A few months ago I wrote about “reviewed it as a piece of software when it was first launched, and I clearly wasn’t impressed. In 2006 I wrote:
“Unlike a lot of Google’s beta-labelled services, the Google Reader really does still seem like a ‘beta’ that requires considerable work — at the moment it just simply isn’t a contender as an online RSS reader compared to Bloglines, FeedLounge or Rojo.”
I wonder whatever happened to those?
Watching the reaction unfold on Twitter last night, I couldn’t help but be struck with a sense of deja vu. If you’ve been following the closure of the Archers message board or the Guardian’s woe with nested comments on here, you’d have recognised the anguished howl and cries of “I love this thing and it is important to my daily routine. How can a company not value that?” There are already the obligatory petitions, and as the Telegraph did with the Archers, companies like Feedly are offering to step in and replace Google Reader in your life.

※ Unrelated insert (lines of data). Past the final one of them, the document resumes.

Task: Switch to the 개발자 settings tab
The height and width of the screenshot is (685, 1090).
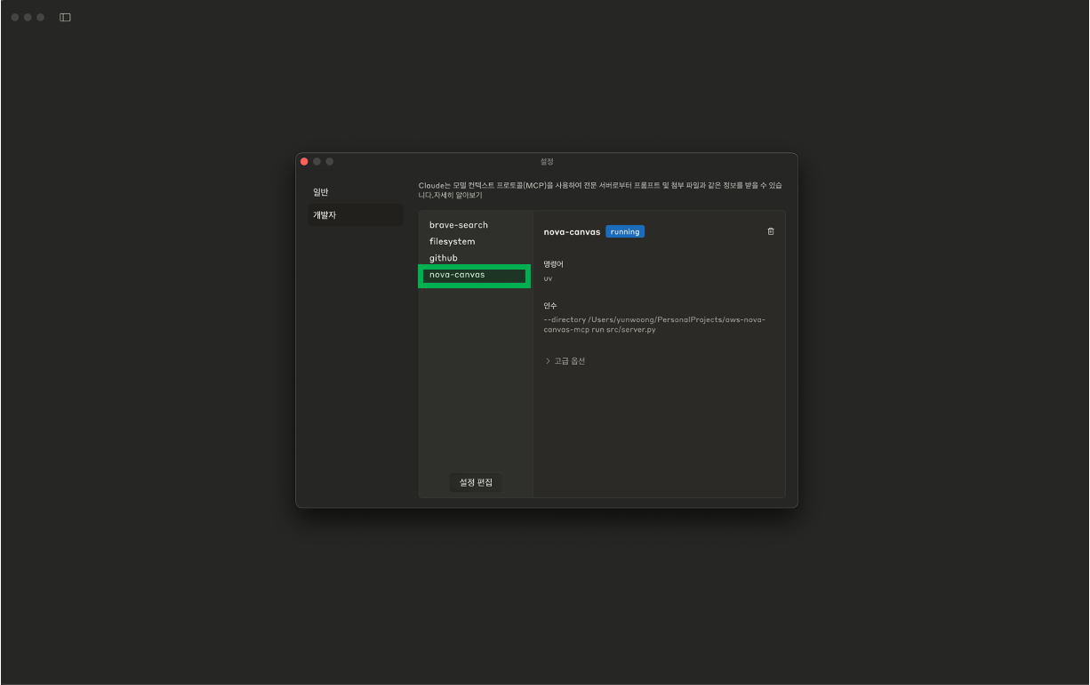Action: click(324, 214)
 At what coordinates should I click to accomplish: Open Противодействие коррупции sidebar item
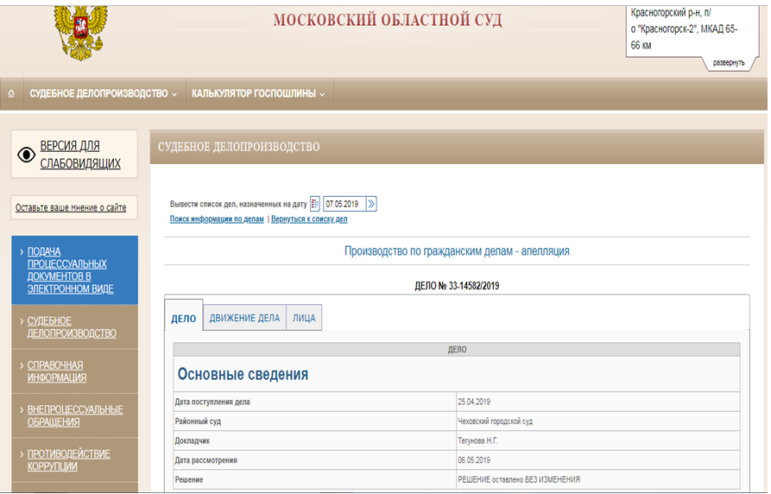(69, 459)
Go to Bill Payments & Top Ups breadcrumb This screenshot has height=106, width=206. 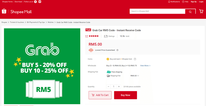[36, 22]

It does feel as if a bit of the constant plumbing of the web for the last few years is being switched off though. I designed and helped build bits of the Guardian website that rely on being powered by journalists operating a Google Reader account. As Tom Coates put it: “I’m going to sound really old, but is it just me or are all the old staples – RSS, blogs, wikis – going downhill rapidly?”
I’d stopped using an RSS reader ages ago. The web has changed. I find the fast-moving serendipity of Twitter had long-since replaced having Google Reader open in the browser, desperately hoping to see the numbers refresh to find something to distract me from work for a couple of minutes.

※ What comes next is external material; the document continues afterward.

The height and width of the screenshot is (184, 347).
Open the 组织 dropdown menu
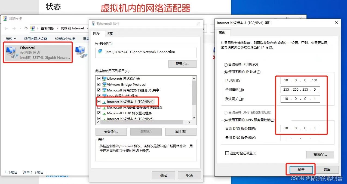tap(11, 39)
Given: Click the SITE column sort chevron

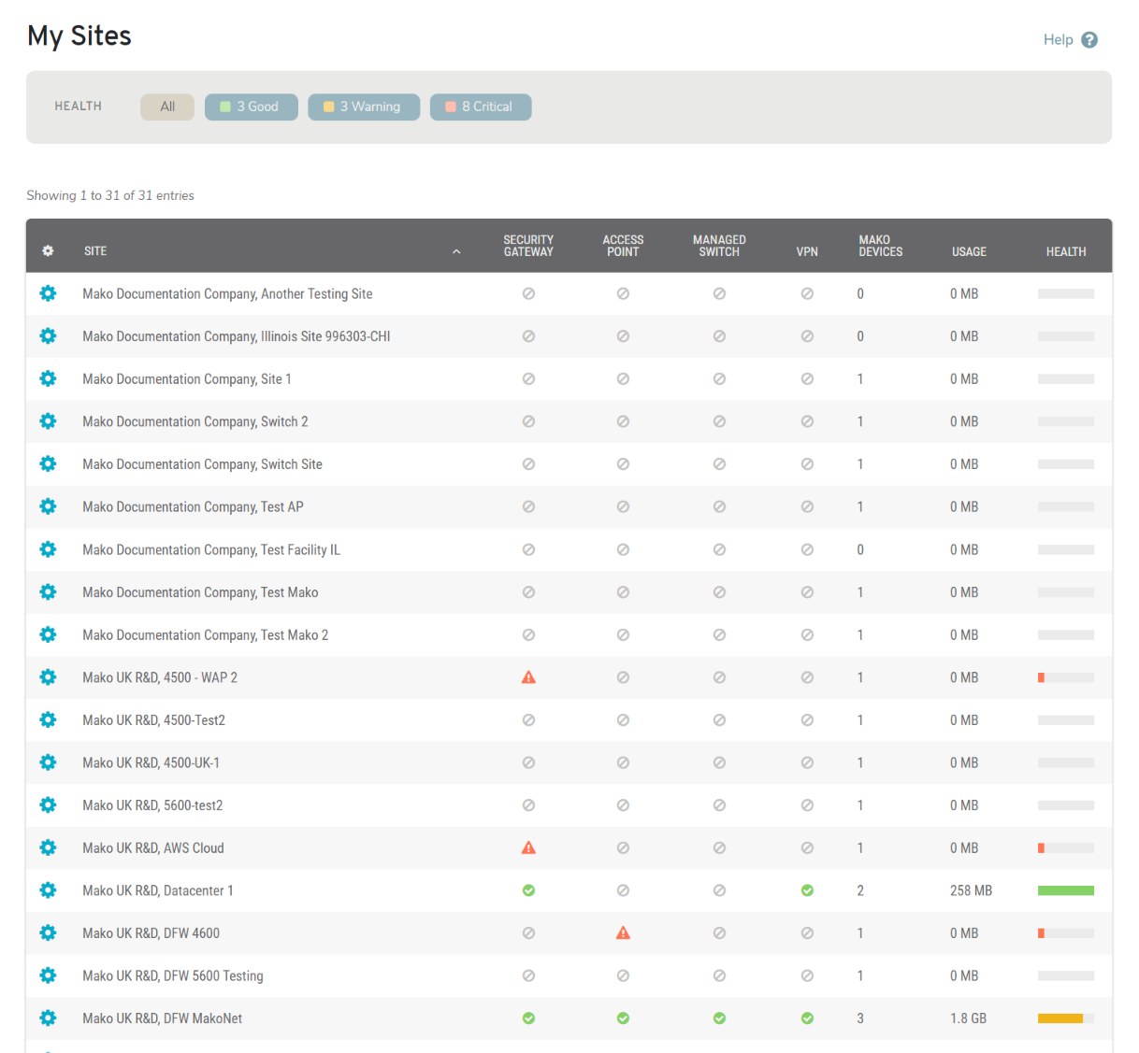Looking at the screenshot, I should point(456,250).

Some of you will be reading this using Google Reader — I’ve had a loyal following via RSS of a few thousand people for a few years now. But nowadays 42.5% of my traffic comes from mobile or tablet devices, and 38% of visits originate from someone suggesting a link to their followers on Twitter. It is a different information landscape.
If I had the time, I’m sure I could head down to Trafalgar Square and vox pop a lot of people who have no inkling of what Google Reader is or why they should care that it has closed. I do feel sad that RSS never caught on as a mainstream consumer proposition though — it was such a useful way for me to keep in touch with things before I relied on Tweetdeck. Back in 2005 I pushed for RSS icons to be included on the BBC homepage to try and help familiarise people with the concept, and two years ago I was vigorously defending the health of the format for newspapers.
If you are looking for a Google Reader replacement, then Reddit is ON IT.
Or you could always go down the @sizemore route, and order “1000 plain thin notebooks to write down all the URLs previously stored in GReader.”